К подножию идола плеснули вина из высокогорлой румской посудины, и Згуру почудилось, будто Лешко тяжело вздохнул. Похоже, утренний ковш показался парню недостаточно глубоким. Вокруг снова запели, Згур попытался вслушаться в слова, но улебская речь понималась с трудом. Утром он чуть не сбился, когда, стоя посреди красной горницы, просил у Ивора руки Улады. К счастью, Лешко вовремя подсказал. Он и забыл, что по-улебски «жена» будет «женка». «У женки поям дойчу тою Уладу». Мужи улебские довольно ухмылялись, лицо же Ивора казалось высеченным из камня. Згур невольно позавидовал этому ледяному спокойствию. «Яз, Ивор, Иворов сэн, дойчу суою Уладу тем отдам деля Кея Велегоста, сэна Светлаго Кея Воучей-мира…» Потом были подарки от жениха, якобы из Савмата привезенные — целые тюки, и Згур лишь подивился, когда это дворцовые холопы успели все приготовить. Впрочем, у такого, как Ивор, припасены не только подарки. Летом он вооружил три новые сотни. Сейчас, говорят, еще четыре. И это не ополченцы-желторотики, а обученные кметы с новенькими гочтаками. И еще — лехиты. Гурсары кнежа Саваса — вестники смерти со стальными крыльями за спиной, помогавшие Велегосту в Духле, не вернулись домой. Они стояли в Дубене, чего-то ожидая. Чего — слишком понятно. Но ведь и Велга призвала новую тысячу! Згур успел узнать об этом, уезжая в Савмат…
— Кланяйся! — хриплый шепот Лешко отвлек от невеселых дум. Кажется, с этим идолом все улажено. Интересно, сколько еще осталось? Спросить? Згур повернулся было к своему поводырю, но густой винный дух отбил всякую охоту к расспросам. В общем, это и не важно. Идолом больше, идолом меньше…
Последнего истукана миновали уже в сумерках. Хор успел изрядно охрипнуть, хотя в санях «ковшики», столь любезные Лешку и Вашку, гуляли вовсю. Згур и сам приложился, но легче не стало. Хмель не брал, накатывала усталость, хотя главное было еще впереди.
Свадебный поезд свернул на Великий Торг — главную валинскую площадь. Ярко горели факелы. Сотни людей собрались у высокого помоста, украшенного разноцветными лентами и еловыми ветвями. Згур лишь вздохнул, сообразив, кому на этом помосте быть.

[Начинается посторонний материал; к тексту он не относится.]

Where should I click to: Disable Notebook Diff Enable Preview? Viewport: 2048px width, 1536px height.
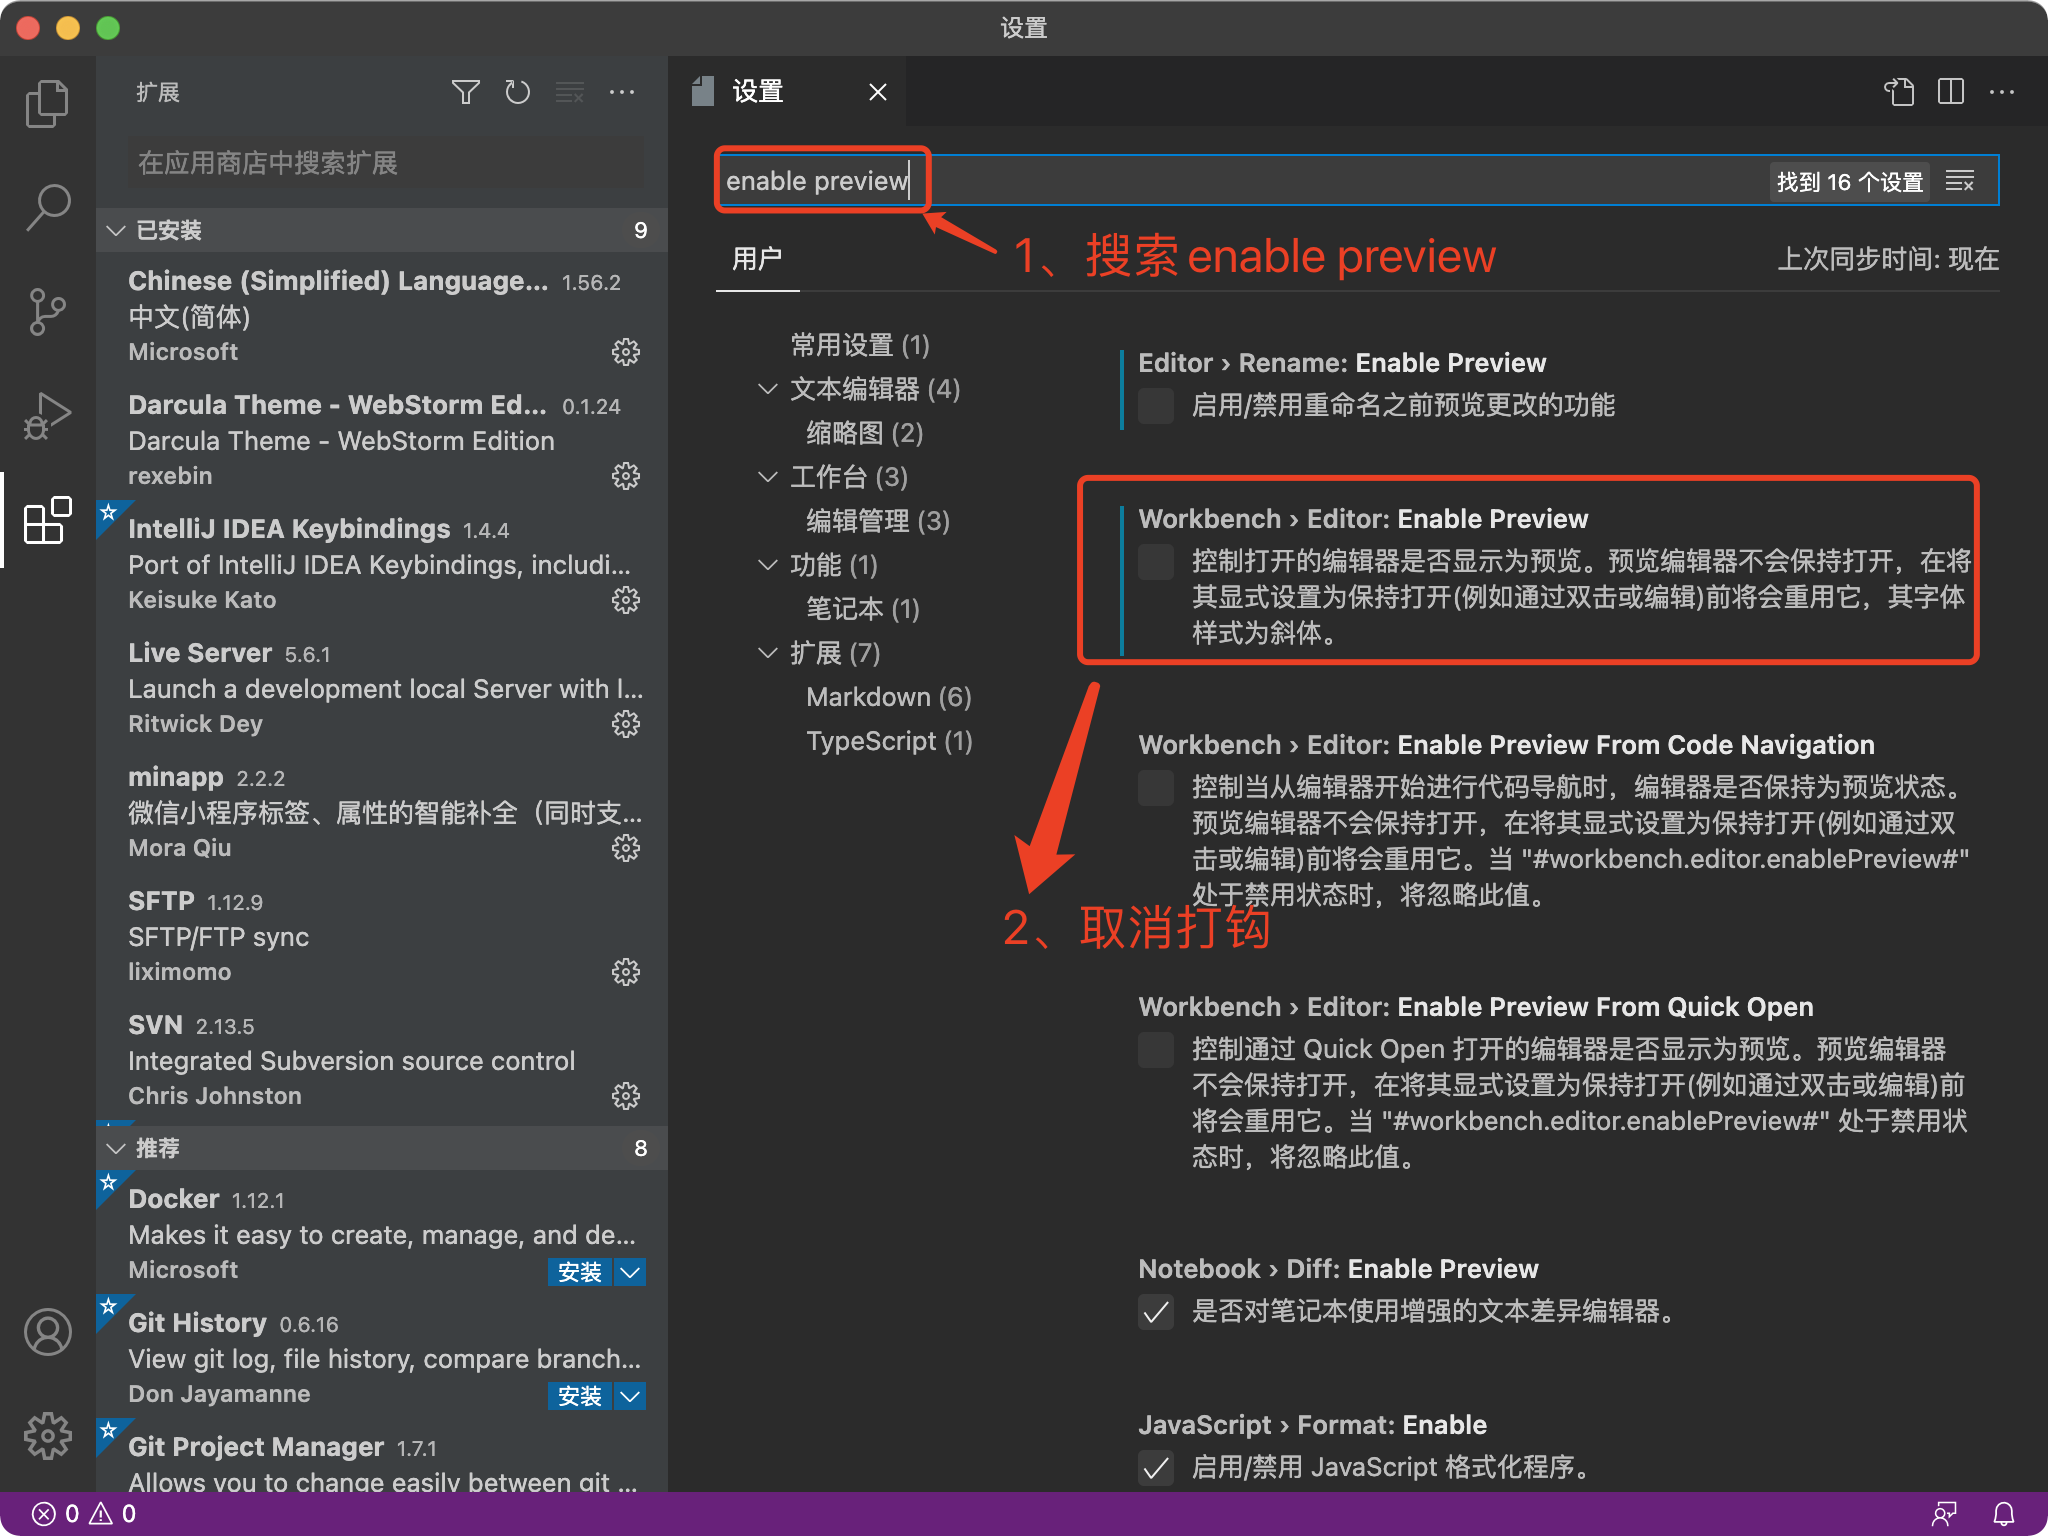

К счастью, обычай «господской» свадьбы помог и здесь. Делать ничего не пришлось, лишь стоять с шапкой в руке да в бессчетный раз кланяться — на этот раз жителям славного города Валина, пришедшим взглянуть на жениха сиятельной Улады. Когда же из слов голосистого глашатая выяснилось, что жениха увидеть не удастся, площадь обиженно взревела, а затем послышались ехидные расспросы. Как тут же пояснил Вашко (Лешко как раз прикладывался к ковшику), на таком сонмище принято привселюдно ругать — «хаять» жениха, но раз уж Велегоста на месте не оказалось, заготовленные шишки достанутся обручнику. Шишек, правда, не кидали, зато «хаяли» от души, в десятки глоток. Згур не без интереса узнал, что нос он имеет кривой, спину — горбатую, а все прочее, под одежой незаметное, и того хуже. Когда «хаялыцики» подустали, Згур, следуя указанию Лешка (Вашко тем временем сменил приятеля у ковшика), вновь поклонился, решив, что и тут дело кончено. И вдруг, в наступившей тишине, кто-то крикнул:
«Четыре Поля! Четыре Поля!» Крик подхватили, над толпой взлетели шапки, валинцы размахивали руками, кто-то бросился вперед, к самому помосту. Згур решил, что славные валинцы славят Велегоста, но тут же услыхал: «Коростень! Коростень! Третья сотня!» Его узнали. Похоже, в толпе оказалось немало тех, кто вместе с ним выстоял страшную Ночь Солнцеворота. И впервые за долгий бестолковый день Згур ощутил гордость. Это — было. Этого не отнимет у него никто — даже Мара-Смерть.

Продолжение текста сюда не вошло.